_Consigne_: Pouvez-vous reproduire fidèlement le passage du texte du document situé entre « Ie veux croire » et « de la France. », ces deux segments compris ?

_Texte du document_:
Ie veux croire que vostre Majesté qui ne respire rien
de bas, ne veut autre preuue de cette verité que les experience
quelle en a desia fait, neantmoins la tendresse
de son aage, & l’importance de la chose me font esperer
que ce trauail ne sera pas inutil, & quelle le regardera de
bon œil pour en faire son profit, & se rendre digne successeur
du plus grand prince qui ait iamais manié le Scetre
de la France.

_Données fournies_:
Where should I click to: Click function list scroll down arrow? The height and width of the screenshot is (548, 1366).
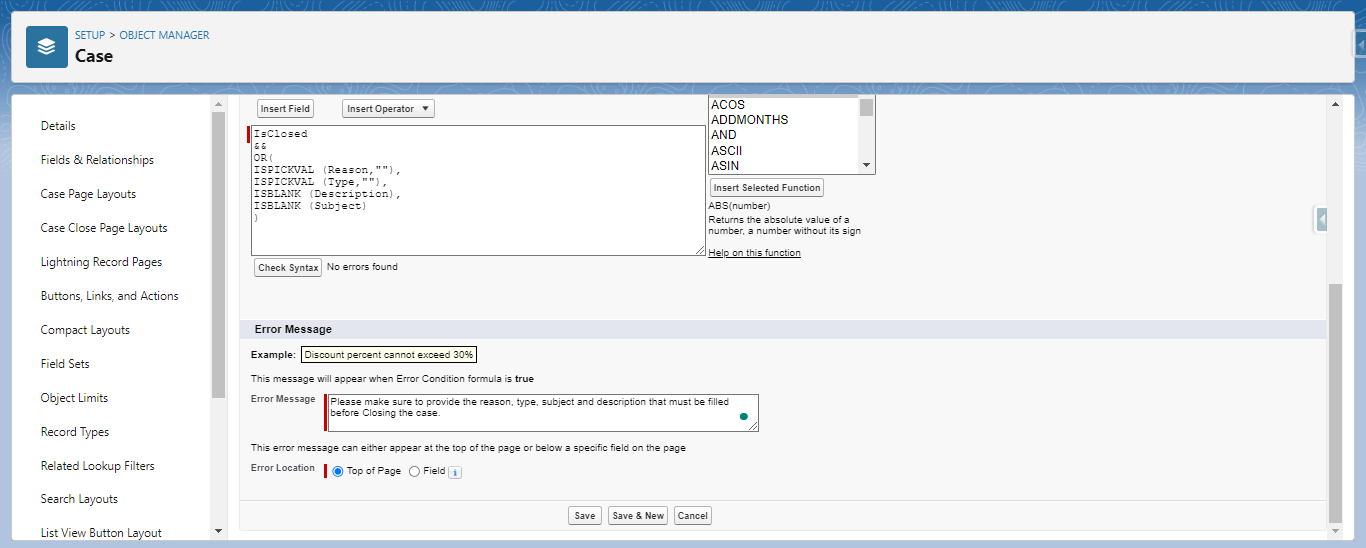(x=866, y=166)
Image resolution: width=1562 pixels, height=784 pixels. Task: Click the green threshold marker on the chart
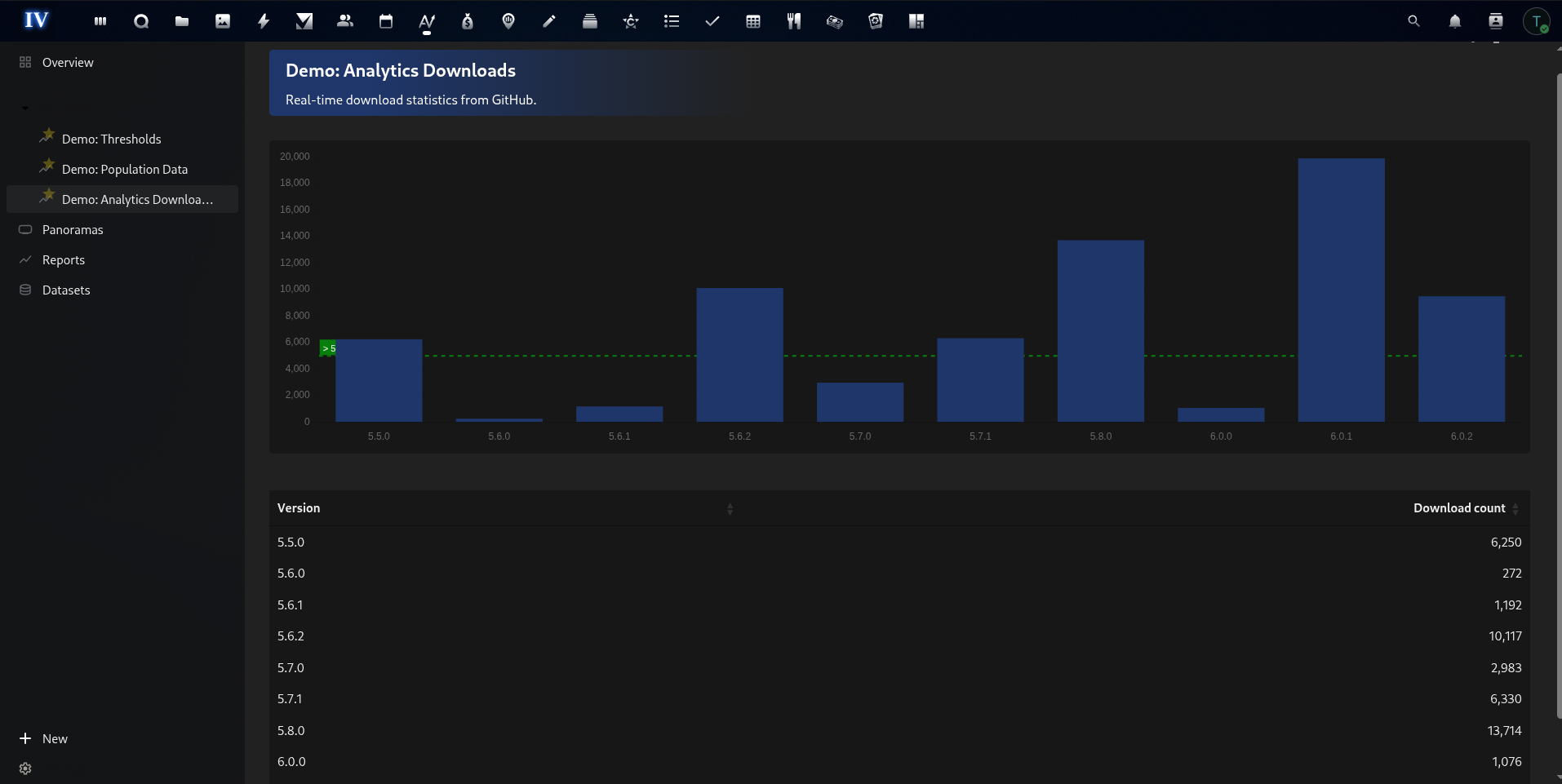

_Corrigé_:
Ie veux croire que vostre Majesté qui ne respire rien
de bas, ne veut autre preuue de cette verité que les experience
quelle en a desia fait, neantmoins la tendresse
de son aage, & l’importance de la chose me font esperer
que ce trauail ne sera pas inutil, & quelle le regardera de
bon œil pour en faire son profit, & se rendre digne successeur
du plus grand prince qui ait iamais manié le Scetre
de la France.